There is a faint thread of path through this lunar landscape and we follow it towards the hulking behemoth of rock. In mid-afternoon sun the western face of Nevado is made rugged and handsome. After we reach the footwall of rock our path dies out, and we must create our own. We run into two other hikers, a couple of Americans who are studying in Guadalajara, and we exchange chat – all of us are mystified as to where we’re supposed to go to reach the summit. They’re tired and James and I leave them in the dust, carrying on ahead to God knows where. Suddenly, there it is: just under a rocky shoulder, a cairn, and a couple of straight poles of bamboo. That must be a sign. We ascend the final part of the mountain by these strange markers, and the top marks the same: a metal crucifix, with crumpled bracelets tied round and the tattered remains of a Mexican flag.
The view at the top is breath-taking, in many ways. At 4286 metres, the air is reed-thin. The final hundred metres of ascent were steep, and we take a few minutes to catch our breaths. The altitude has caught us, but the view makes up for it. In all directions we can see, into two states simultaneously, towards the sea to our south and to both sides of the rift valley, east and west, and even to Guadalajara, to our north. The distant hills are a uniform shade of blue, as finely cut as glass at the summit, but rubbed out to an indistinct white near the base. The sole summit untouched by the heat is the volcano to our south. Not five minutes after we have topped out, a plume of smoke streams out from the top. It’s perfect.
James and I return to the refugio, famished. It’s near the end of our second day so there isn’t a lot of food left to eat. I remember that we brought up a bag of marshmallows to toast on the fire, and wonder idly where they are. Next afternoon, just before leaving, the truth is revealed. I am doing a final sweep-round of the refugio for leftover possessions and/or tequila, and decide to check the screen room. I find two of the bomberos on the leather sofa, cuddled together under a blanket, watching an episode of Friends. Just as I ask them about the marshmallows, I spy a crumpled polythene bag on the counter, clearly recently enjoyed. I tell them they’ve eaten my candy. Their looks of dismay are almost sincere. There’s something rather sweet about thinking of bomberos snuffling bombónes.

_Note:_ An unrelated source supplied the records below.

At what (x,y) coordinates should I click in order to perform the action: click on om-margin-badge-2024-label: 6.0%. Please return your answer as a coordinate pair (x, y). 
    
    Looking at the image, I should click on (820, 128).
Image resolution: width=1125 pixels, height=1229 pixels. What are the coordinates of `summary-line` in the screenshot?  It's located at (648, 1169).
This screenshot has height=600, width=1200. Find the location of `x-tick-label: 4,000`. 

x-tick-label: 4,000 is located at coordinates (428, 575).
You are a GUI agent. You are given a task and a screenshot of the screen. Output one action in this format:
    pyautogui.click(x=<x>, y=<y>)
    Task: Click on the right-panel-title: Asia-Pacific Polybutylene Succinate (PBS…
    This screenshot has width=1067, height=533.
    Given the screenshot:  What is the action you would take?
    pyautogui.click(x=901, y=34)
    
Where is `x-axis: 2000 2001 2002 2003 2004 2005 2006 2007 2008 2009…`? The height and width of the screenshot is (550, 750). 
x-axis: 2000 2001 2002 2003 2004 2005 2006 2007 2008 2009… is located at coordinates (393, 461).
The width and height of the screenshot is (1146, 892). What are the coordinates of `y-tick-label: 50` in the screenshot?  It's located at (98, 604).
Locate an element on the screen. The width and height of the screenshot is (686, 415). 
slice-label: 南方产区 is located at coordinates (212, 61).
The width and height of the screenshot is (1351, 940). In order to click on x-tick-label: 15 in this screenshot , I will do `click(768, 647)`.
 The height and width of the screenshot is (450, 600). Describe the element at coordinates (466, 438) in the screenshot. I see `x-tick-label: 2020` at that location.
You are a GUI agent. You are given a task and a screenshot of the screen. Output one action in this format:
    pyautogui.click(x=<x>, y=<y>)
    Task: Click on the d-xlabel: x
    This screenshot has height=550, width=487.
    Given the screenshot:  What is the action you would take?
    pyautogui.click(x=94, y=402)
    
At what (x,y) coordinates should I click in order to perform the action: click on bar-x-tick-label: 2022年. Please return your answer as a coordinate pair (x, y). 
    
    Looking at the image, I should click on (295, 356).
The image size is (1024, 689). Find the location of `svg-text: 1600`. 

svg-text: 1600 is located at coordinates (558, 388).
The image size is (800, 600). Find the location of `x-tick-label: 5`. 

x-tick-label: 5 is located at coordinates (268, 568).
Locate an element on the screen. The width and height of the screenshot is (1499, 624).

It’s three o’clock on our third day, and beyond time for us to go. We load our equipment into the back of the truck, and head down the narrow track to our ordinary world. We are swelled with our success, with 48 hours of successfully gathered footage, a mountain summited, and a fair few laughs. The sun shines and we bounce along the road, singing along to music on Alex’s phone. A few small divots on the road ahead – only minor potholes. We roll over them, spring up and sag down, and the Toyota makes the strangest squelch. The cab keels. We go out and inspect the route. Only a minor pothole, but it has sheared our axle clean off! We’re 14 kilometres from proper civilization, and the cell phone reception is patchy. As we try to contact our friends back in Colima, we prepare ourselves for a long wait; out comes the Monopoly Deal. It’s been an intense 48 hours of adventure here at Nevado de Colima, and it appears that there is more to come.